Selected excerpt >>
════════

2.5. Statistical Analysis

Statistical analysis was performed using ANOVA, followed by Tukey multiple comparison test when appropriate. All analyses were carried out using the Statistical Package for the Social Sciences (SPSS) 15.0 for Windows, considering a significance level of .

3. Results

The values of physicochemical variables measured in the three sampling sites during the summer and winter seasons are shown in Table 1. The values were compared to CONAMA Resolution 357/2005 by the Environment National Council [18] for classifying the national water bodies. In this legislation, the freshwater systems were allocated to five classes (from the class 1 to the class 4, water quality decreases and restrictions to water use as drinking supply increase) and upper limits were fixed for different water variables for each category (some of them for class 2 category are shown in Table 1). Freshwater systems within class 2 category may be used for human supply (after treatment), aquatic biological community protection, recreation, irrigation, aquaculture, and fishing activities.

tab1
Table 1: Physicochemical parameters of water samples from different sites of Sinos River in the summer and winter of 2008.

Concerning the nineteen water parameters with reference values defined by CONAMA Resolution n. 357, higher values than standards were observed in sites Parobé and Sapucaia do Sul. Higher values were observed in Parobé for aluminum, iron, and fecal coliforms in the two sampling periods, for total phosphorus in summer, and for BOD in winter. The two water samples of Sapucaia do Sul showed BOD, conductivity, total phosphorus, iron, dissolved oxygen, and fecal coliforms values at odds with the CONAMA resolution, in addition to aluminum and copper in the winter sample. The Caraá site presented all the physicochemical parameters in accordance with the allowed limits in both sampling periods.

The results of damage frequency (%) and damage index estimated by the comet assay in the erythrocytes of H. luetkenii exposed to water samples from three sampling sites in the Sinos River and to tap water (control) are summarized in Table 2. In the summer period, damage frequency at Parobé site was significantly higher than that found at Caraá and in the control group; however, no differences in damage index were observed. The fish exposed to water samples collected at the three sampling sites in winter have shown significant increase in both damage index and damage frequency when compared to control group.

tab2
Table 2: Damage frequency (the sum of cells with damage classes 1 to 4, in %) and damage index estimated by the comet assay (mean ± standard deviation) in the erythrocytes of H. luetkenii exposed to water samples from the Sinos River and to tap water (control).

4. Discussion

Resolution n. 357 [18] is a guiding tool used to evaluate water quality in Brazil, and in the present study, values above those described in resolution were observed at sites Parobé and Sapucaia do Sul, located in the middle and lower courses of the Sinos River, respectively. Thus, water quality tended to decrease downstream as the river passes through the densely urbanized and industrial areas and receives discharge of treated and untreated domestic and industrial effluents [24]. According to the Sinos River Basin Management Committee, at present, domestic sewage is considered to be the major problem affecting water quality of the Sinos River because only 10% of domestic sewage is treated. The results obtained for dissolved oxygen indicated anoxic conditions of water in Sapucaia do Sul, the lower course site. Moreover, Parobé and Sapucaia do Sul showed fecal coliforms and BOD5 values higher than the limits, possibly as a consequence of high organic matter input from untreated domestic sewage discharge [25].

════════

Information given >>
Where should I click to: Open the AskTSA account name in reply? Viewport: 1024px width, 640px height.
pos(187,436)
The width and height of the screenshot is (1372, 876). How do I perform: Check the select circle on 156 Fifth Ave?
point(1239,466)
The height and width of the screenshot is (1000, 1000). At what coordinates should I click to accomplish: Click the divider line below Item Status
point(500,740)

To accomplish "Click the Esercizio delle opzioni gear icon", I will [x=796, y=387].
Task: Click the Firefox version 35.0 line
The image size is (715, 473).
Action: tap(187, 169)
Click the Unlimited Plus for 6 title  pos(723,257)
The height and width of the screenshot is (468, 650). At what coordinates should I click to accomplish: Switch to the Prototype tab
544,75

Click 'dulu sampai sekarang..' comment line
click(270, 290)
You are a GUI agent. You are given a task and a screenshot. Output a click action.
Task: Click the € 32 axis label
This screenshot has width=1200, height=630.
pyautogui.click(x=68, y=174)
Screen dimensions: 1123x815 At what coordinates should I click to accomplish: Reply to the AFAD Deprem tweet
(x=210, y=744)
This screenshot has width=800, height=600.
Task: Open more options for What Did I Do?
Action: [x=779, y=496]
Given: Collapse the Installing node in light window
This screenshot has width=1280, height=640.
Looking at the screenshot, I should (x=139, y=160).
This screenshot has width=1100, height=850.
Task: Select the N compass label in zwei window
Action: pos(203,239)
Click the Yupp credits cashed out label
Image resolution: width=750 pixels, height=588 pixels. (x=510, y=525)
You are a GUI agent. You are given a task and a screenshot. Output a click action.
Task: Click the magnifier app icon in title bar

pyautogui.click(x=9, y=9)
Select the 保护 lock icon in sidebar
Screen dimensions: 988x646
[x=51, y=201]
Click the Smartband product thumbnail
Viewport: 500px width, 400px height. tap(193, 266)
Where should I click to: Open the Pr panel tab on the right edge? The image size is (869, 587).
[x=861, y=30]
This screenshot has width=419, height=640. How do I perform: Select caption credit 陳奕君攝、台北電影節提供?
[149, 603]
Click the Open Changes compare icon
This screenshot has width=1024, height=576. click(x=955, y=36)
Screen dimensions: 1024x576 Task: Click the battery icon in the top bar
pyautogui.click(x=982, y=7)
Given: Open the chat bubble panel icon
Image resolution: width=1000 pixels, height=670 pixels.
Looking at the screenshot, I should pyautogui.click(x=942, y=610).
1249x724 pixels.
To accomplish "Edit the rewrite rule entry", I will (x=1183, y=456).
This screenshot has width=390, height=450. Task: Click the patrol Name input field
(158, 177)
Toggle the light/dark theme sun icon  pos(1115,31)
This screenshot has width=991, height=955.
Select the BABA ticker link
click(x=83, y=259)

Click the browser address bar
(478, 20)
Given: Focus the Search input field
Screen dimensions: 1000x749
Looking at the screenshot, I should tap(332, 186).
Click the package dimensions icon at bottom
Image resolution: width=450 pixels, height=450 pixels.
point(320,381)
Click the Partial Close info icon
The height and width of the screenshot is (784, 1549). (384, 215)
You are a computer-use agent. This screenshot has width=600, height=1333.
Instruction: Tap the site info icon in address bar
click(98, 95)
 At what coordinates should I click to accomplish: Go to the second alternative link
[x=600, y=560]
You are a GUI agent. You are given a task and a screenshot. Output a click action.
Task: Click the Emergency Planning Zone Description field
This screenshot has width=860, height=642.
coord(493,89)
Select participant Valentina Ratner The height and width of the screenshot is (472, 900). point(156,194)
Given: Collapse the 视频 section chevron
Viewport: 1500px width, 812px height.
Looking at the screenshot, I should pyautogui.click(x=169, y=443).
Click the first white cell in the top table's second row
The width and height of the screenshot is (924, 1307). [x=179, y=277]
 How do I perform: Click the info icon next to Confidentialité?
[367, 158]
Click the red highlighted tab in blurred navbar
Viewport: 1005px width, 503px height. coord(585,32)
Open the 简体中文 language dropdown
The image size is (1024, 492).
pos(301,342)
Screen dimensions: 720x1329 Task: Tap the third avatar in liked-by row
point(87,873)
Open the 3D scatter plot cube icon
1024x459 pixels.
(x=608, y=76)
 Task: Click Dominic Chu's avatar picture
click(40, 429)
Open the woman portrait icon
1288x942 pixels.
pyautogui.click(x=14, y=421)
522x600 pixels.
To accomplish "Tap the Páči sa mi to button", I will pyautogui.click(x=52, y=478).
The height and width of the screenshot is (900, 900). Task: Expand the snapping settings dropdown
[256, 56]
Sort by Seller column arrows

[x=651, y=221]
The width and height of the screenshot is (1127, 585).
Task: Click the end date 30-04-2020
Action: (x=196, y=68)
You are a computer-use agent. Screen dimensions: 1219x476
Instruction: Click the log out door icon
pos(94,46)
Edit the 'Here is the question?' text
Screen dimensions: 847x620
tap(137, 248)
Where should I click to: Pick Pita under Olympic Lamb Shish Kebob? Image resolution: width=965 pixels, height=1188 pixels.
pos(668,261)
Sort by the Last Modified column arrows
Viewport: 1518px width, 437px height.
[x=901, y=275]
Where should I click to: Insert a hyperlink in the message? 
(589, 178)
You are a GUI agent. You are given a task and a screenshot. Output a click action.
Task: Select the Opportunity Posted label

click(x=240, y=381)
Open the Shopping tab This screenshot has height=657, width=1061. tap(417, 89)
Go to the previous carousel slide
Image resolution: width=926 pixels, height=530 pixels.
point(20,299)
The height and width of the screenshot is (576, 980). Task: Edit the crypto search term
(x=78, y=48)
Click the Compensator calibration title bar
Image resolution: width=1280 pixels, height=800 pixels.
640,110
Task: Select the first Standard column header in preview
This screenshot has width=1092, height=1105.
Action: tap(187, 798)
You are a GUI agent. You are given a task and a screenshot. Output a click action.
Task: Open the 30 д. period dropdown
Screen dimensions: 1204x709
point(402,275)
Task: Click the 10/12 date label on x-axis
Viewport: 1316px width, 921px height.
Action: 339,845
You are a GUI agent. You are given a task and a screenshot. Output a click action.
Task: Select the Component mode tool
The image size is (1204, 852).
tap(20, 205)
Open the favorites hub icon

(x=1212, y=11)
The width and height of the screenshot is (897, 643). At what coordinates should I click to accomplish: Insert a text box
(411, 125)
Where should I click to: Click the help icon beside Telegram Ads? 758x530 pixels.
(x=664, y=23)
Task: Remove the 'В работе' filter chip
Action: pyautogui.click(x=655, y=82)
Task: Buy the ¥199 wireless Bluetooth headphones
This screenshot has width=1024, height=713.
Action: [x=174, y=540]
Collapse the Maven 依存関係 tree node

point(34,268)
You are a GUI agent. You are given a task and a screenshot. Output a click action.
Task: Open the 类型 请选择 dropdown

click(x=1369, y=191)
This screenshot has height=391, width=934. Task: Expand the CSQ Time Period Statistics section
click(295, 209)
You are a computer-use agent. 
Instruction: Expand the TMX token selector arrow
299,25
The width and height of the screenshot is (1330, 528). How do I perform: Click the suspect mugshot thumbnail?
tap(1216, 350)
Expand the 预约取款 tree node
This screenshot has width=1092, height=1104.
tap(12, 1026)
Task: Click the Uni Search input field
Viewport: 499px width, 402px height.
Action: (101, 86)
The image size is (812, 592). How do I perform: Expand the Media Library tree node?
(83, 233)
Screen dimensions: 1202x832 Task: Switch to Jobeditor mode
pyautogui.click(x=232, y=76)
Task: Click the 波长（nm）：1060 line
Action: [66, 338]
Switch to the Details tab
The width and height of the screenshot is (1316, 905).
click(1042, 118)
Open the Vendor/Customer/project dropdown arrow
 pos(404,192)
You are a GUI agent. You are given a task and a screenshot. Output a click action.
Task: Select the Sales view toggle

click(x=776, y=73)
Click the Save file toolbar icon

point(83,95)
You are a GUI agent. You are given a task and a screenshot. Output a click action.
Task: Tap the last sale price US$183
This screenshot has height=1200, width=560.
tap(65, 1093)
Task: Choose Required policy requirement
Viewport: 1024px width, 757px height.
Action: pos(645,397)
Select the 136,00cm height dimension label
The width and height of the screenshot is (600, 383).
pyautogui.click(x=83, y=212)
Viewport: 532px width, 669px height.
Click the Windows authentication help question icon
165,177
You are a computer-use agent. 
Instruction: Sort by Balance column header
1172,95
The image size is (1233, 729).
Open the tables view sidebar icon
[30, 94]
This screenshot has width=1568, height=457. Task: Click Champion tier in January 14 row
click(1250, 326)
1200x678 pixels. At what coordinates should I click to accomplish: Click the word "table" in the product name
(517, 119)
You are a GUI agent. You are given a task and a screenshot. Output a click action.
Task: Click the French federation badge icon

════════

Activity list >>
A) In the Sinos River excerpt, which sampling site met all the physicochemical limits in both sampling periods?
B) Repeat the Sinos River excerpt from "Concerning the nineteen" up to and including "both sampling periods.".
C) Summarize the Sinos River excerpt in two sentences.

Expected outputs >>
A) Caraá

B)
Concerning the nineteen water parameters with reference values defined by CONAMA Resolution n. 357, higher values than standards were observed in sites Parobé and Sapucaia do Sul. Higher values were observed in Parobé for aluminum, iron, and fecal coliforms in the two sampling periods, for total phosphorus in summer, and for BOD in winter. The two water samples of Sapucaia do Sul showed BOD, conductivity, total phosphorus, iron, dissolved oxygen, and fecal coliforms values at odds with the CONAMA resolution, in addition to aluminum and copper in the winter sample. The Caraá site presented all the physicochemical parameters in accordance with the allowed limits in both sampling periods.

C) Water samples from Parobé and Sapucaia do Sul exceeded several limits set by CONAMA Resolution 357, while the Caraá site met all limits in both sampling periods. In the comet assay, fish exposed to winter water from all three sites showed significantly higher damage index and damage frequency than the control group, and water quality tended to decrease downstream through densely urbanized and industrial areas.